二人のいたずら 夕食編
今話タイトルは「二人のいたずら 夕食編」です。
「未来也さま、今日のお夕食は何です?」
「教えてくれなかったよ。珍しいこともあるもんだね」
教えなかったのは未来也の母と美樹の母のある企みからである。
「美樹ちゃん、未来也。今日のお夕食は……」
未来也の母が少し間を取った。
「新メニュー!」
美樹の母が威勢よく言った。
『カモカチューです!』
二人同時に言った。
「……? カモカチューとは?」
未来也が尋ねた。未来也と美樹はぽかんとしている。
「カモカチュー、それは……」
「加古のカ、森のモ。そして、カレーとシチューでカチュー」
「決して鴨肉が入っているわけじゃないわよ」
未来也と美樹は、あっけに取られている。目の前に出てきたものはカレー皿。ただし中身は、カレーとシチューをあわせたような色の、ドロッとした液体のかかったご飯である。
「さあさ、遠慮しないで食べて!」
母親たちはとてもたのしそうである。
「い、いただきます」「……いただきます」
未来也と美樹は、目で合図して、同時に口に入れた。
「っ! おいしい!」「ほんと、なんでもっと早くこれを思いつかなかったの!」
二人の反応に、大いに満足してから食べ始めた。
「うーん。これはおいしい。いやぁ、長らく考えたかいがあったわね」
「ええ、そうね。祈裡ちゃんの発想にはいつも驚かされてばかりだわ」
「一樹ちゃんの腕があってこそだよ」
二人はお互いを褒めあいながら食べていた。未来也と美樹は、おいしさのあまり黙々と食べている。
「ご馳走様でした!」「うーん、おいしかったぁ!」
前者が未来也、後者が美樹である。二人とも、いつもよりもかなり多めに食べてしまった。

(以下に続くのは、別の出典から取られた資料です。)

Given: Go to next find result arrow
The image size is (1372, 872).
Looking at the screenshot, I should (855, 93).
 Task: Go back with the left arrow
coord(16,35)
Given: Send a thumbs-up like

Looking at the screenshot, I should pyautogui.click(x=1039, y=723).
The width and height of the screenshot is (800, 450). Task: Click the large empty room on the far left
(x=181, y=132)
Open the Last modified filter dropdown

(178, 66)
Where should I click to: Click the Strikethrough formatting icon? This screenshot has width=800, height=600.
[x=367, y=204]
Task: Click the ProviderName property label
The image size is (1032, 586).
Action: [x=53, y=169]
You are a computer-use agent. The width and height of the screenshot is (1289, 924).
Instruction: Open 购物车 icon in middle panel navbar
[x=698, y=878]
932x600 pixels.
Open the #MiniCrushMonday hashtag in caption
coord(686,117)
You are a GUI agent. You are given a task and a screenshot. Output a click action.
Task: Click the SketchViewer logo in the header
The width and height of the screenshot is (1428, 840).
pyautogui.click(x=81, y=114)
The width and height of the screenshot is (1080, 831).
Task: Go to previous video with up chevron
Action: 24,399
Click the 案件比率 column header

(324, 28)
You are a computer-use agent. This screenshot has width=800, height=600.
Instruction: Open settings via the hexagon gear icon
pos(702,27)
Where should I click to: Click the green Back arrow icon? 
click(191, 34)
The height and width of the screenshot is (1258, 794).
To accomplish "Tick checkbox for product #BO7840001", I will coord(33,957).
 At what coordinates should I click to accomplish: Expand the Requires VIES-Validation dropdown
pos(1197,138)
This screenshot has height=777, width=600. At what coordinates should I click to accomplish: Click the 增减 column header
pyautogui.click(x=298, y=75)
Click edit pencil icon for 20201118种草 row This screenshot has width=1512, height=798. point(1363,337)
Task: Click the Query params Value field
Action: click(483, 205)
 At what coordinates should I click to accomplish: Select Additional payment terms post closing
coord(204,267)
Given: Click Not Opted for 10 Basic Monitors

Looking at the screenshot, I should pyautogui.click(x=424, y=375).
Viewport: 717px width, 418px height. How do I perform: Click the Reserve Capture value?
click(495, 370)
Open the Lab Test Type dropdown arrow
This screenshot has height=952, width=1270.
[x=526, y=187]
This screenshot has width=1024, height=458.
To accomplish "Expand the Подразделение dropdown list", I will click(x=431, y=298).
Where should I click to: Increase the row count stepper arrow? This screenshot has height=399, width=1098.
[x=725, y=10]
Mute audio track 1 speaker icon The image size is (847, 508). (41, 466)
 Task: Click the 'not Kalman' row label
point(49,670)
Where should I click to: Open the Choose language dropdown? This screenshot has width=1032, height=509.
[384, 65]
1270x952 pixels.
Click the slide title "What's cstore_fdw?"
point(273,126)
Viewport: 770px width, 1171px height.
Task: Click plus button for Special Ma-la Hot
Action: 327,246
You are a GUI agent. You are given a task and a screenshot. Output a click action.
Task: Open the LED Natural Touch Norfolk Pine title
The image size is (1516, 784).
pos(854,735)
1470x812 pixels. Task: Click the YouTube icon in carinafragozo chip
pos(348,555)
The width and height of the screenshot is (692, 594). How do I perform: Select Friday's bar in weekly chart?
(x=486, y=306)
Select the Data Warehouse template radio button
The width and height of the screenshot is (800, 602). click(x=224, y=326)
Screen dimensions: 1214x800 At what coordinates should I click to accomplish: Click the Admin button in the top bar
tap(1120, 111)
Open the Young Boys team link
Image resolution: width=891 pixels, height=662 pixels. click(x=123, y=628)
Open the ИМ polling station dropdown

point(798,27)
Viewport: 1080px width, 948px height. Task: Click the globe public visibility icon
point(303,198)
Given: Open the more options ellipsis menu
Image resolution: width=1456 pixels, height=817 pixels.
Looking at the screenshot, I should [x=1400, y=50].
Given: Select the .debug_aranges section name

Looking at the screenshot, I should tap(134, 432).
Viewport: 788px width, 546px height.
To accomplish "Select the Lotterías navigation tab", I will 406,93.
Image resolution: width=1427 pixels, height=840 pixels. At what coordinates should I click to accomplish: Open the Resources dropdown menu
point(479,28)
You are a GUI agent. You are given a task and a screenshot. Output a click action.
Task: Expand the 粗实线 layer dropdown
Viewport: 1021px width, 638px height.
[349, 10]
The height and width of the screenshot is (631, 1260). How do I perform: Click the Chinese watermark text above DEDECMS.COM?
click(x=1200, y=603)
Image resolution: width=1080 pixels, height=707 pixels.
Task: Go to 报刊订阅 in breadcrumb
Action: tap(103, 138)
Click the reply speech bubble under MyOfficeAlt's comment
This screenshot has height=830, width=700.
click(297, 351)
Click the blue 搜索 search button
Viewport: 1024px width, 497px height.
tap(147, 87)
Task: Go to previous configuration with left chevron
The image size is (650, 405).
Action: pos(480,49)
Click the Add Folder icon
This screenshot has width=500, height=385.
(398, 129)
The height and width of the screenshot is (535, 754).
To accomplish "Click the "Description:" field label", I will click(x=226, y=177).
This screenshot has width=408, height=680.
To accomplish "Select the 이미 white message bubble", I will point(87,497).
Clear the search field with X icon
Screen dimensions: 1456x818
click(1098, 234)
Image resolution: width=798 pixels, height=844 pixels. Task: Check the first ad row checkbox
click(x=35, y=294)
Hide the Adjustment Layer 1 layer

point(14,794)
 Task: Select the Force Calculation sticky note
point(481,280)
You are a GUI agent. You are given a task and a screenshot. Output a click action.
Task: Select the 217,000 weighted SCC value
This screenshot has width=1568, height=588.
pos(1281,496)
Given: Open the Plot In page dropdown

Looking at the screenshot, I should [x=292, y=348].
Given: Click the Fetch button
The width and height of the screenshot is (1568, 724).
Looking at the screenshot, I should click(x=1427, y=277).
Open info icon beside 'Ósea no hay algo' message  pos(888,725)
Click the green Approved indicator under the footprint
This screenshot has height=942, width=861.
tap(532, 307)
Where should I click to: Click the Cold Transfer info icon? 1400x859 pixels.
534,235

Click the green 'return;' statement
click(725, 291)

さて、カモカチュー、本当においしいのでしょうか? そんなことは知りません。味と材料(費)の保障はできかねますので、作ってみるならば自己責任でお願いします。
やっと名前が判明した人が一人。一樹さん。美樹の母ですね。
案外世間は狭いものでして、祈裡とは高校時代の友人だったりします。
次話(予定)タイトルは「再会」です。
案外世間は狭いものでして、ようやくあの人が出てきます。
ここまで長かったような気がします……。
では、また次回まで。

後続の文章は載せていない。